> [SOURCE DATA]:
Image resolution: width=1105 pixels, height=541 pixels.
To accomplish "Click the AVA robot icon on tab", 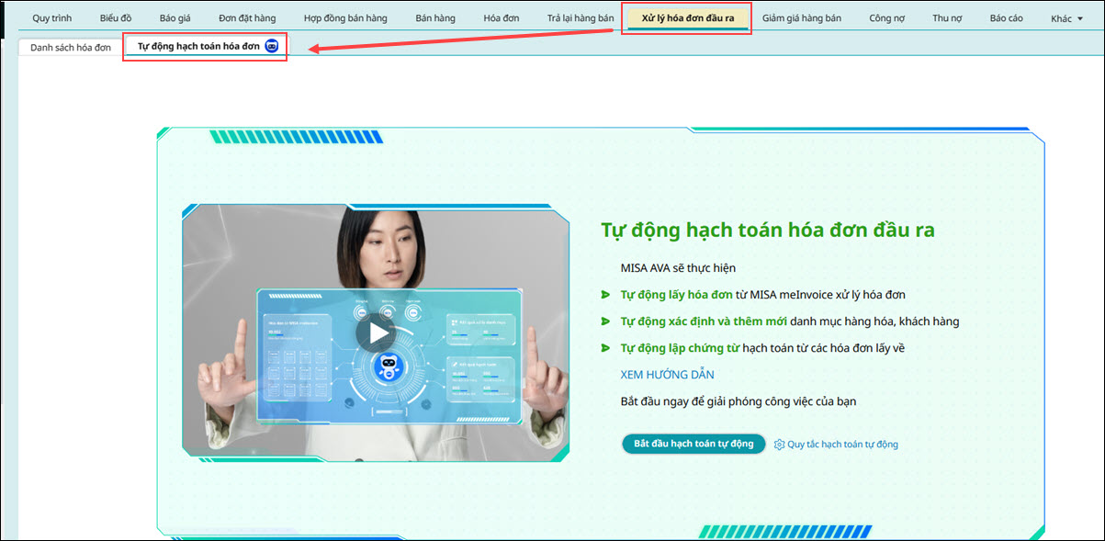I will [x=272, y=46].
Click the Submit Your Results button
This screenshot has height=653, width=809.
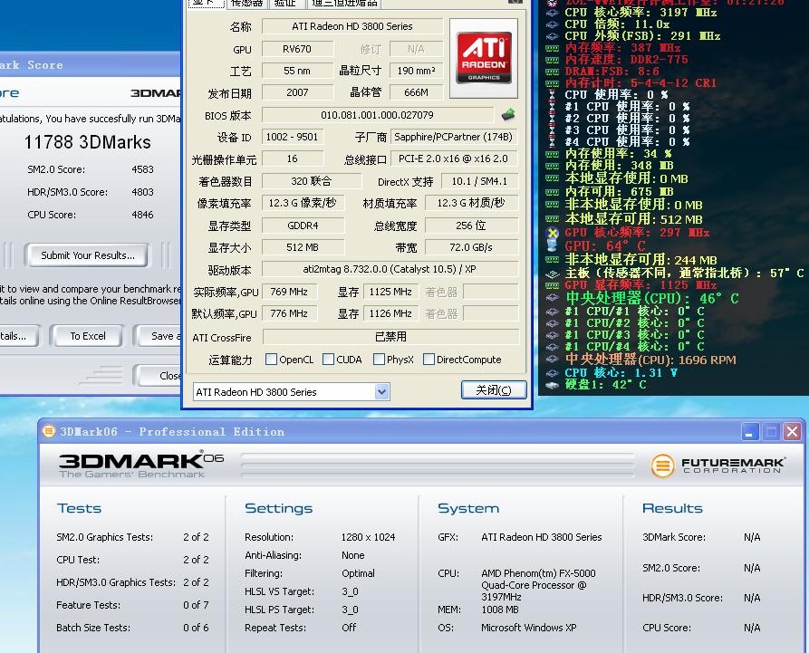pos(87,255)
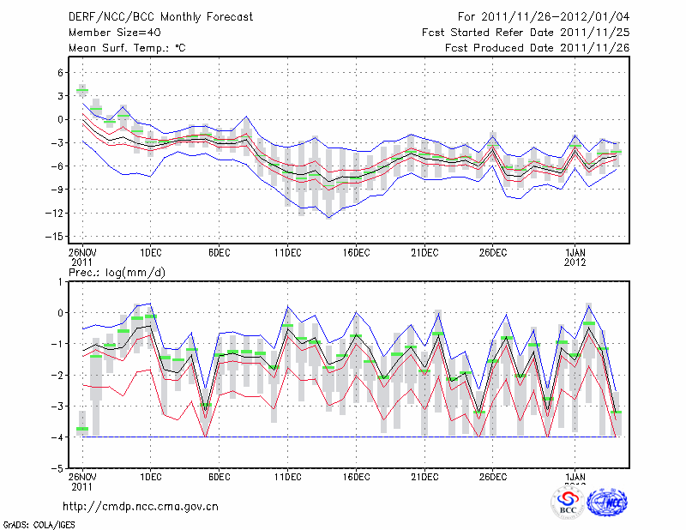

> [AIM OF THE TASK]: Rewrite every row from the one containing "Click the Submit Your Results button" through the last row, inclusive, with the requests kept, multiplying each coordinate in the answers by 1.3 and rounding to the nearest whole number, halves rounded up. Omit the pictures.

> [SOLUTION TO THIS EXERCISE]:
Click the Submit Your Results button
This screenshot has height=653, width=809.
pos(113,332)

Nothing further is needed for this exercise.